My friend, Rachel, recently suggested I write about the
10,000 Maniacs breakthrough 1987 album, In My Tribe, which was, essentially, their introduction to a mass audience and
my first listen to this remarkable band. But as I was listening to my Maniacs
catalogue, I realized that I strongly preferred their final album with Natalie Merchant, Our Time In Eden, released
in the fall of 1992, when I was starting my senior year of college. It brings
back great memories: I didn’t have many financial resources in those days, so I
don’t remember exactly how I purchased a copy of the album that September, but
I did, and as it turns out, it was a worthwhile investment, as it turned out to be the best album they ever recorded.
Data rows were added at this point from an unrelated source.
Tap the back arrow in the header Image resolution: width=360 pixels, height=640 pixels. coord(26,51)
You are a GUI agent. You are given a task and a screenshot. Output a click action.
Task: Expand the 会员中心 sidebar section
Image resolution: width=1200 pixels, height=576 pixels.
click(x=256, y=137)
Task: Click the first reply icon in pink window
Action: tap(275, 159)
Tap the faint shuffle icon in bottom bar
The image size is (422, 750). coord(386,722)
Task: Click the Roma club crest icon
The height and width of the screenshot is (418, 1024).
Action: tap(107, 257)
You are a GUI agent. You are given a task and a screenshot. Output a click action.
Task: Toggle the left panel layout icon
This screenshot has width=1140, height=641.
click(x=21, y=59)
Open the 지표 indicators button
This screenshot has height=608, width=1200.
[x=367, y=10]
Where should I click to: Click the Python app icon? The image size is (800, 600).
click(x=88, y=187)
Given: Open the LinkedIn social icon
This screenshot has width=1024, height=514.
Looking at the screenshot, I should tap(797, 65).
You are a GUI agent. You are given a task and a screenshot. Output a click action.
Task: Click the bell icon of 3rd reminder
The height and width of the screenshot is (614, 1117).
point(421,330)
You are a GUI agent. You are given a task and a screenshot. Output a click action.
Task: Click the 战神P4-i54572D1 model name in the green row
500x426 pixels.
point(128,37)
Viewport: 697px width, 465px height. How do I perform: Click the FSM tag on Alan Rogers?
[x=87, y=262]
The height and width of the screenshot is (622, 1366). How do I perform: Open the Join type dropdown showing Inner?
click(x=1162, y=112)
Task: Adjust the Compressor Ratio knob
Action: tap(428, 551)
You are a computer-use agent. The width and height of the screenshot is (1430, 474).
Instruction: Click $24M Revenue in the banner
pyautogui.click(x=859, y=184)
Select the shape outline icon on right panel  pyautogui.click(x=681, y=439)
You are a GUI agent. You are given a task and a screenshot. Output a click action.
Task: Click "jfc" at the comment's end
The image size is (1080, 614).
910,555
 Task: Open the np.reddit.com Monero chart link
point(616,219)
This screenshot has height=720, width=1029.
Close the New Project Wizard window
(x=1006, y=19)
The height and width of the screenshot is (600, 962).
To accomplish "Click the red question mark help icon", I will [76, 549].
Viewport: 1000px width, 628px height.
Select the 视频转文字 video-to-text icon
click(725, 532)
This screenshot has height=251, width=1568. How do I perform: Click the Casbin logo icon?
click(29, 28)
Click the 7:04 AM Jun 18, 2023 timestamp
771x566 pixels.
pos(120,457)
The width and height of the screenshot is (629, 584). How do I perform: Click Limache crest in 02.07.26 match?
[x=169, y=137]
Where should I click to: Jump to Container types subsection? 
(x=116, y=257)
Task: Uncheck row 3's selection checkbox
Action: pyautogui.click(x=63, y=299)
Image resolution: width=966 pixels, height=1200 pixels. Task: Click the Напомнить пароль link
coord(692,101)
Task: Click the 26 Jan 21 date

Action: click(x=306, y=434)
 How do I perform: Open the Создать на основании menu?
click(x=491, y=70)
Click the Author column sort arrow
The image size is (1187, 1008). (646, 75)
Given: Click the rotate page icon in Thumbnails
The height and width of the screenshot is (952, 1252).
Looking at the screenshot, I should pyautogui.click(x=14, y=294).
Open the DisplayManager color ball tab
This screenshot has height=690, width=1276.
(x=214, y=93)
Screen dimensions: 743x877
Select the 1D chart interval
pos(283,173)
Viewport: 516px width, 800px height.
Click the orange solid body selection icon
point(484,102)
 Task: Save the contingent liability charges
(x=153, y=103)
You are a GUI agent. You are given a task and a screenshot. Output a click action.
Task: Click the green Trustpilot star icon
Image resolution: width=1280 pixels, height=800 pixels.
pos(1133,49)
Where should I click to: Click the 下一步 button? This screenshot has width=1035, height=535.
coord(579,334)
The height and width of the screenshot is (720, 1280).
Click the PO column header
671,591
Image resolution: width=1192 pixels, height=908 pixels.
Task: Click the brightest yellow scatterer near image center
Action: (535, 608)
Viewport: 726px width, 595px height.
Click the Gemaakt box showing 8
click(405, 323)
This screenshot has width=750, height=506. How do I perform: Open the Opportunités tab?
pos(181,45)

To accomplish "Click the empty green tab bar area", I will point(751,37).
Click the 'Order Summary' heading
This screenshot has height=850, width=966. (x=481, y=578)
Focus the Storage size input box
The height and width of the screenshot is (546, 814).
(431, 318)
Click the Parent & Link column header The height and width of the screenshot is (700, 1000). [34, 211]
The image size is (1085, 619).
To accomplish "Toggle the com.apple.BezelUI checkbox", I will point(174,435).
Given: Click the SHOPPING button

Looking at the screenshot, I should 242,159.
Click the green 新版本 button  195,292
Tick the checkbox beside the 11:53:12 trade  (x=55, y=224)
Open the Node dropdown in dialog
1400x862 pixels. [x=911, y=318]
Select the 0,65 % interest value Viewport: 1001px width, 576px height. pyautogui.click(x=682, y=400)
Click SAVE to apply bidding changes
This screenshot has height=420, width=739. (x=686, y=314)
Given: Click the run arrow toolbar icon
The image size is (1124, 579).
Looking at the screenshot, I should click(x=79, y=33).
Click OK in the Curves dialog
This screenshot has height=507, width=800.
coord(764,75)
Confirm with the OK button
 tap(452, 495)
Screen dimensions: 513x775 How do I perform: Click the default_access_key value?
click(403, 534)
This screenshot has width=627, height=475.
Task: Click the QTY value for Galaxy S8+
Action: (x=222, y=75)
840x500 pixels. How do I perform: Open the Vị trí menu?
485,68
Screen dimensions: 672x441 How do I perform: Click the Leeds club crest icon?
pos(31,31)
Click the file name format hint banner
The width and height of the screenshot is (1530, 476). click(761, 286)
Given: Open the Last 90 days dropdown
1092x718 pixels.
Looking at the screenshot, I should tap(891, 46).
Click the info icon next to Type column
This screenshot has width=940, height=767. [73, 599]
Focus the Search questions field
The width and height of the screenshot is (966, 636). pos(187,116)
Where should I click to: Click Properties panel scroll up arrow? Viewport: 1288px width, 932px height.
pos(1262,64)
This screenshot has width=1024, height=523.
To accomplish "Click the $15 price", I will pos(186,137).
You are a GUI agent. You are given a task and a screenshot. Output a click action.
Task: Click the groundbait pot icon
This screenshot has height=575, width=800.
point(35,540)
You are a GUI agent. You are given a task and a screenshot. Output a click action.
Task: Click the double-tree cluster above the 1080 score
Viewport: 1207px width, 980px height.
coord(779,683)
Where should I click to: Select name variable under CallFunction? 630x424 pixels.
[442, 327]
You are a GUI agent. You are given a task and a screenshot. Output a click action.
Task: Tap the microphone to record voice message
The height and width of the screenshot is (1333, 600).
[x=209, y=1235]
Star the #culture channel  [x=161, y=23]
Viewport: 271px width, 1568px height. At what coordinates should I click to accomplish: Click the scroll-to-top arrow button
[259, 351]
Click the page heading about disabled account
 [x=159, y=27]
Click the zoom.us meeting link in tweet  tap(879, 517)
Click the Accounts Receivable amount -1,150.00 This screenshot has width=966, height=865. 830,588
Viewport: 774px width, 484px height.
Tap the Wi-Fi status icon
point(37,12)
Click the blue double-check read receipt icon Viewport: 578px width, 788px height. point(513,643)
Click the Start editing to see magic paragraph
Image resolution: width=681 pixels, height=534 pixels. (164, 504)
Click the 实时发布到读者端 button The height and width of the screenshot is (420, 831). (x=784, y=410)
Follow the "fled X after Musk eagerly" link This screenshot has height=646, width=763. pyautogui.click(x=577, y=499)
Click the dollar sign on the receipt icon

The Maniacs followed-up In
My Tribe, with the daunting, preachy, Blind Man’s Zoo, which had one solitary, mostly-cheerful song (and best cut on
the album), “Trouble Me,” in which the tender video depicts Merchant as the key social director to a certain, lucky senior citizen. The rest of the LP was depressing and funereal. I
remember buying the cassette of Blind
Man’s Zoo the week I graduated high school in May of 1989. I would listen
to it in my Walkman while I mowed the lawn at the farm that summer, and the
maudlin music somehow comforted me as I dreaded the terrifying prospect that
lie ahead: leaving my beautiful, Neponset countryside for university dorm life. Fitting, then, that the
band decided to bookend my college career by releasing their follow-up to Blind Man’s Zoo the fall of my final
year at Northern Illinois University.
Our Time In Eden,
receiving a perfect, 5-star rating in Rolling
Stone magazine at the time (a rating, which, somehow lost two stars over
the past two decades in preceding RS publications), was exactly what I suspected from the band: serious-minded, catchy, and
socially-conscious jingle-jangle-pop that was no-doubt informed by The Byrds,
Big Star, and early-REM (relevant sidebar: I'm so glad REM retired; there's something to be said about bowing-out before it's too late: I'm lookin' at you, U2...). What’s not to love about that hybrid? Finally ejecting the tyrannical (and reportedly verbally abusive to the Maniacs) Peter Asher as producer, the band was able to loosen-up and have fun. Merchant’s
lyrics are always aimed squarely at the heart and at the head, but on Eden, Merchant and the Maniacs kicked-up
the fun, adding Motown horns and hard rock (no joke!) guitars to the folk-pop
mix to which we fans had grown accustomed. The result? Sublime and timeless
ear-candy.
The first “hit” on the album (#66) was the optimistic and
hella-catchy, “These Are Days,” with a video featuring Merchant in a cute,
white Gap sweater (only $12.99!) singing on top of New York skyscraper, with break-away
shots of children running through the woods (was one of those kids wearing a
Nixon mask? I’m not sure, but what about the boy with the “kiss me quiet”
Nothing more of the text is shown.